Discretionary vs. Staples

One easy way to evaluate investors' appetite for risk is to make a comparison of a couple of SPDR sector ETFs, XLY and XLP.

XLY is the ETF which tracks the "consumer discretionary" sector, as Standard and Poors defines it. XLY's top 5 holdings are Comcast, Walt Disney, Amazon.com, Home Depot, and McDonald's.

XLP tracks the "consumer staples" sector, with top holdings of Procter & Gamble, Coca-Cola, Philip Morris, Wal-Mart, and CVS Caremark.

The idea is that when investors are more open to accepting greater risk, they favor the stocks of the discretionary sector, featuring companies that consumers do not necessarily have to buy, but which they like to buy when the have the money. A trip to Disneyland is not a necessity, but it is fun.

Stocks of companies that sell stuff people need all the time are thought to have much more stable sales, and thus earnings, and so they can be seen as a refuge in times of economic turmoil. People are always going to need toilet paper and laundry detergent, regardless of what the banking system is doing.

The easy way to track the relative performance of these sectors is with a simple relative strength ratio of the two ETFs' share prices, as is seen in the chart above. I take the share price of XLY, and divide it by XLP. When the line is moving upward, then the consumer discretionary stocks are outperforming on a relative basis. And it turns out that such a condition tends to be bullish for the market overall, as evidenced by the strong positive correlation between the two chart plots.

[See Also: sd]

When the relative strength line moves downward, it is a sign of trouble for the stock market. And that sign of trouble can even start to appear before the final price top for the SP500, making a bearish divergence as it did in a couple of instances highlighted in the chart. It does not always give a divergence at every meaningful price top, but when it does then it is usually worth listening to.

So with the relative strength line falling right now, that is a bearish indication for the stock market, right? Well, yes, but sometimes too much bearishness can be a bullish sign.
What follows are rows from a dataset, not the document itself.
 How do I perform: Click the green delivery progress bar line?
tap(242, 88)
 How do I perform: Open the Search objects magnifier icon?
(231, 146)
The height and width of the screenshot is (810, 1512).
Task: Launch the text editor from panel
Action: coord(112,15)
The relative strength line has fallen hard in April 2014, and is arguably creating an oversold opportunity. We can see that even better in this next chart:

To create the indicator in this chart, I first calculate a 50-day simple moving average (50MA) of the XLY to XLP relative strength ratio featured in the top chart. Then I measure how far that relative strength ratio is away from its 50MA. Just recently, that spread has dropped to a deeply negative level, which is usually a sign of a bottom for the overall stock market. The message is that the bearishness causing investors to flee the consumer discretionary stocks may have gotten overdone.

It is worth noting that an oversold reading for this indicator did not halt the stock market's decline in 2008, a time when the Fed was actually shrinking its holdings of Treasuries in the face of the worst liquidity crisis in a generation. That is not the background condition we have now, with the Fed still inflating its Treasury and MBS holdings through "quantitative easing", and so unless one is willing to make the bet that the stock market now is somehow in another version of the 2008 bear market, it is much more likely that this oversold condition should get some traction.